» **About this task**
Using the listing below, set down each line from the line containing "[Linkedin] (188, 1259)" through the line containing "You are a GUI agent. The screenshot is 1728×1872.", both ends included, exactly and with nothing added.

┌─ The data

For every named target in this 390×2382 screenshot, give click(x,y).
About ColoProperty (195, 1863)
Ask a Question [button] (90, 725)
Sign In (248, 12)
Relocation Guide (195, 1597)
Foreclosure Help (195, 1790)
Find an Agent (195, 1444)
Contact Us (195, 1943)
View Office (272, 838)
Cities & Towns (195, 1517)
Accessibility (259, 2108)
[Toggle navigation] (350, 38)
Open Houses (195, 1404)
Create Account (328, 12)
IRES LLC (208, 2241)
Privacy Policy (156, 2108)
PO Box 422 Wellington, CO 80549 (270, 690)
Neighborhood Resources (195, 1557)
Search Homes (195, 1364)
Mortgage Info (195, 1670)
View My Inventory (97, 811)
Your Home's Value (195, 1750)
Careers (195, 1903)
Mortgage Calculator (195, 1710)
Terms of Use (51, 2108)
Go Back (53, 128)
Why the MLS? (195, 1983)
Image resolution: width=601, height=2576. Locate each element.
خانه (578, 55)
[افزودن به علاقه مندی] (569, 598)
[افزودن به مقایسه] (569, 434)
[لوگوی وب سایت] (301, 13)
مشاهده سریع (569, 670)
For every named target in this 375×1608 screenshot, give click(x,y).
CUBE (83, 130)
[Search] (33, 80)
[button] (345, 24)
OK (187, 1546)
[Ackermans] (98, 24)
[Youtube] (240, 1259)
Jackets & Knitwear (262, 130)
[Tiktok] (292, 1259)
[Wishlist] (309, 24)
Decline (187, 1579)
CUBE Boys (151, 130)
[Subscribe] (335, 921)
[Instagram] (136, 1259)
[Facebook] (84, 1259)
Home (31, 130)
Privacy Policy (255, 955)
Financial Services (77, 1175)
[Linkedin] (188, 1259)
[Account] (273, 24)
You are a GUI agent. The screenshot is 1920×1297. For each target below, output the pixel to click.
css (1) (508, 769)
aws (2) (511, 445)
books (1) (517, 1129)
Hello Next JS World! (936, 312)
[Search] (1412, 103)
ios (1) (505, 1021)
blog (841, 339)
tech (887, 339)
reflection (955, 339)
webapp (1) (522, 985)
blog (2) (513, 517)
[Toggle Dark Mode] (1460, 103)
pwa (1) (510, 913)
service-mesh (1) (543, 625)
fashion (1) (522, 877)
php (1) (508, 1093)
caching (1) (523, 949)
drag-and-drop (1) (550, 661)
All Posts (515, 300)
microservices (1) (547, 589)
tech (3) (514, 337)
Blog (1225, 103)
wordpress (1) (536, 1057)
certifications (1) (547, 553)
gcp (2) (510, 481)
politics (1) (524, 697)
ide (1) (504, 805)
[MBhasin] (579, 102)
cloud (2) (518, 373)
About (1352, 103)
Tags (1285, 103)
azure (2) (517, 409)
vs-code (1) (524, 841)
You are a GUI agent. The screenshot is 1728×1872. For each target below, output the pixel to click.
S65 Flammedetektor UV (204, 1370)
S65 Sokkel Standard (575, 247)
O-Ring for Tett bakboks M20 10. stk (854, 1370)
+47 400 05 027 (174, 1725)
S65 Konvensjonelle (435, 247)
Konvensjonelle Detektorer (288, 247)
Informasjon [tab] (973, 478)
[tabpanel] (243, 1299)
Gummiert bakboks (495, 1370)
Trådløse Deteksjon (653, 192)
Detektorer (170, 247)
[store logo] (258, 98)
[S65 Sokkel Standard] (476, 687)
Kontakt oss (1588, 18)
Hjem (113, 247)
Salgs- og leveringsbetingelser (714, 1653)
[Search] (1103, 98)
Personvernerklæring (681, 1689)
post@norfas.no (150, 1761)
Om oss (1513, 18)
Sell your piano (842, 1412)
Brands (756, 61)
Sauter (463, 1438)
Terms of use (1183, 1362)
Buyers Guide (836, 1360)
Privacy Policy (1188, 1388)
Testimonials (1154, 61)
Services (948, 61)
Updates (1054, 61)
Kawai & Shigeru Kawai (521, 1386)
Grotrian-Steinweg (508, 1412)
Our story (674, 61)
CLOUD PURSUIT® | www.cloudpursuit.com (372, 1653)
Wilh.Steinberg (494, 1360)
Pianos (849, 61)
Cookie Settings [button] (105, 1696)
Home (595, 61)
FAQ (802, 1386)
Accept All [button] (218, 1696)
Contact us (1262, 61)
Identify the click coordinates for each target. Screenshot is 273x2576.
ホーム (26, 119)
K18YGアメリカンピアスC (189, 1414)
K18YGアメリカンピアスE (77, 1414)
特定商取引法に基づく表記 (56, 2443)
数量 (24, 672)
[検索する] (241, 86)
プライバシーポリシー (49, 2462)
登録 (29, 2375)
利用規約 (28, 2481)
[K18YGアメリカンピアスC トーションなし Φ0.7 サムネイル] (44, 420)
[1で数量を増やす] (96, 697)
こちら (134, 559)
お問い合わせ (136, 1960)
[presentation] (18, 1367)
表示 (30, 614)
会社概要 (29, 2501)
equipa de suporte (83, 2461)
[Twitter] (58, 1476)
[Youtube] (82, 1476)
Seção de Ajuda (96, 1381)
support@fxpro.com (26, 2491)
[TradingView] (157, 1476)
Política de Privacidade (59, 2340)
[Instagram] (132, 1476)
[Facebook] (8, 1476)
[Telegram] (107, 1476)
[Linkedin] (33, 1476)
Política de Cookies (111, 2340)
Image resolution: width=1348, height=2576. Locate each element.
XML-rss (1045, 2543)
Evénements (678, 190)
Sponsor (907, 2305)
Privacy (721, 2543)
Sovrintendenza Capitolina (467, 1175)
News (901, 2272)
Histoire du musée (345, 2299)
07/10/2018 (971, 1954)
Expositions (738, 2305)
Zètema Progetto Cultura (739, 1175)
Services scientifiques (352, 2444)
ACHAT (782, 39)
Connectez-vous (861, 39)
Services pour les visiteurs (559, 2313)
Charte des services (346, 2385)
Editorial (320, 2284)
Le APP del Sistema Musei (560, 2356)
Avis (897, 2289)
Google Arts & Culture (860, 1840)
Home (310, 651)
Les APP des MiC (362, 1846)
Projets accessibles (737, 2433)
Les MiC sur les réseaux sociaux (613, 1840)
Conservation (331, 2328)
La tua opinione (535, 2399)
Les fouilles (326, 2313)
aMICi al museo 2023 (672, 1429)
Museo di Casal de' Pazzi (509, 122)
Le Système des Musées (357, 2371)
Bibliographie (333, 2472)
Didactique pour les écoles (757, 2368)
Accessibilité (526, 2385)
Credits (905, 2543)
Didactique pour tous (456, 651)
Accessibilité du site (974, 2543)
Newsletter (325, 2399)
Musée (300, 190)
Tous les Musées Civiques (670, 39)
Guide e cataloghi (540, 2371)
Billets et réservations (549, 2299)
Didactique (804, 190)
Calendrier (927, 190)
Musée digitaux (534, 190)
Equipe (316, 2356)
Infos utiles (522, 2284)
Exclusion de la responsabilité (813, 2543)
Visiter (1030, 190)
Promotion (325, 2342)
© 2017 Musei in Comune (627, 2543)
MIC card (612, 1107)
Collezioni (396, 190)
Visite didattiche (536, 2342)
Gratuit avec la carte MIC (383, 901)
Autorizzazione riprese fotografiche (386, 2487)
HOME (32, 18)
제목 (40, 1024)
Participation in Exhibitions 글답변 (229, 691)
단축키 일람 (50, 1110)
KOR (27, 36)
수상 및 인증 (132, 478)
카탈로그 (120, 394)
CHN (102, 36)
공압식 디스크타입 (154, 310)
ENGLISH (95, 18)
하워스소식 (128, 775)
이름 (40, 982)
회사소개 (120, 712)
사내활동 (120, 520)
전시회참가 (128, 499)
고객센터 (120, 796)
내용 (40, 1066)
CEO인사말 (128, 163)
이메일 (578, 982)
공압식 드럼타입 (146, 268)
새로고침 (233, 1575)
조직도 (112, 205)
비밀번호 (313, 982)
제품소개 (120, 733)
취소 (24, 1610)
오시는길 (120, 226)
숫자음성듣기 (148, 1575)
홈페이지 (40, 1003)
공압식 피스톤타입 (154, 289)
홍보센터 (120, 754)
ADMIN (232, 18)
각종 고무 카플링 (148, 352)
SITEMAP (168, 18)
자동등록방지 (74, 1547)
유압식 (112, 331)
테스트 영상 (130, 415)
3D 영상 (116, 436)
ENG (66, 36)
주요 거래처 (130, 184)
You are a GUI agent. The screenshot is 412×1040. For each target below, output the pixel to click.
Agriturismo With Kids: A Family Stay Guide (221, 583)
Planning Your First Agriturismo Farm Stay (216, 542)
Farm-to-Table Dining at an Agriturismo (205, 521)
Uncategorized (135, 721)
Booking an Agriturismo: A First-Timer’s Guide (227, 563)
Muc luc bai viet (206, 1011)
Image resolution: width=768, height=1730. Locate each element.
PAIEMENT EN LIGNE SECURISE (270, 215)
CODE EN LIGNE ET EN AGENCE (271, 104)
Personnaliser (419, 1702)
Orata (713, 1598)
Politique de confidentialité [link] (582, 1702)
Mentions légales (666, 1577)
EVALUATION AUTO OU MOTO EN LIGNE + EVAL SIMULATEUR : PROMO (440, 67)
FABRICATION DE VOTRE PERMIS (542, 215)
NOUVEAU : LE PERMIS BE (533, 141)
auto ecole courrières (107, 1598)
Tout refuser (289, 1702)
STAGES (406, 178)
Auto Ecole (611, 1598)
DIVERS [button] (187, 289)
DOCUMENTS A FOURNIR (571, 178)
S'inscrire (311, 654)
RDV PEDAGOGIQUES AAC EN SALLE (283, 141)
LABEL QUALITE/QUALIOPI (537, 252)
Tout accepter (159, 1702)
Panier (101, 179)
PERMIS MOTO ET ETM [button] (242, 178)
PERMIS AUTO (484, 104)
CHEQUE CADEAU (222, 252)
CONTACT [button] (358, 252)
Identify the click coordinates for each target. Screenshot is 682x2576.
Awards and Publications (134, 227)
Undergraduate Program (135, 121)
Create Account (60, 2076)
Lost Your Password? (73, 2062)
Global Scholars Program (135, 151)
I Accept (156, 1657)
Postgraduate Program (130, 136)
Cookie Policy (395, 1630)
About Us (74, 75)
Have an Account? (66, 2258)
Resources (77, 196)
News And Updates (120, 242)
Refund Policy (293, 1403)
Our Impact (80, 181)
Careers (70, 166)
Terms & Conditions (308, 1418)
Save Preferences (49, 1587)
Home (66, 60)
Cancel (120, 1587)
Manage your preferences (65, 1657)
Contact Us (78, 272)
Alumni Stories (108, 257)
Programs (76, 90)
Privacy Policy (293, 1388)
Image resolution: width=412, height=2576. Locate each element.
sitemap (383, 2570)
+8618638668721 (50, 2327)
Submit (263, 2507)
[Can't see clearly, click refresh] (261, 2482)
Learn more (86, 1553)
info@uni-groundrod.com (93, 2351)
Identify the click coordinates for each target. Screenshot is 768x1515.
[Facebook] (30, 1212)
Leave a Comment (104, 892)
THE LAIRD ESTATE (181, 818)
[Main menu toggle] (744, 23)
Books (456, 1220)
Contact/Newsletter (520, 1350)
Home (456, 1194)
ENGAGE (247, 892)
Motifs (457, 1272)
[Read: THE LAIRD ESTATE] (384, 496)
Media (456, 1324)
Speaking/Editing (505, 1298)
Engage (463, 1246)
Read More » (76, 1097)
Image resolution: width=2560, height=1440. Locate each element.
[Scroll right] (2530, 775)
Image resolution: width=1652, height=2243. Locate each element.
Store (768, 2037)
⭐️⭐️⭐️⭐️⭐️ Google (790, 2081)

└─

» **Task response**
[Linkedin] (188, 1259)
[Account] (273, 24)
You are a GUI agent. The screenshot is 1920×1297. For each target below, output the pixel to click.
css (1) (508, 769)
aws (2) (511, 445)
books (1) (517, 1129)
Hello Next JS World! (936, 312)
[Search] (1412, 103)
ios (1) (505, 1021)
blog (841, 339)
tech (887, 339)
reflection (955, 339)
webapp (1) (522, 985)
blog (2) (513, 517)
[Toggle Dark Mode] (1460, 103)
pwa (1) (510, 913)
service-mesh (1) (543, 625)
fashion (1) (522, 877)
php (1) (508, 1093)
caching (1) (523, 949)
drag-and-drop (1) (550, 661)
All Posts (515, 300)
microservices (1) (547, 589)
tech (3) (514, 337)
Blog (1225, 103)
wordpress (1) (536, 1057)
certifications (1) (547, 553)
gcp (2) (510, 481)
politics (1) (524, 697)
ide (1) (504, 805)
[MBhasin] (579, 102)
cloud (2) (518, 373)
About (1352, 103)
Tags (1285, 103)
azure (2) (517, 409)
vs-code (1) (524, 841)
You are a GUI agent. The screenshot is 1728×1872. For each target below, output the pixel to click.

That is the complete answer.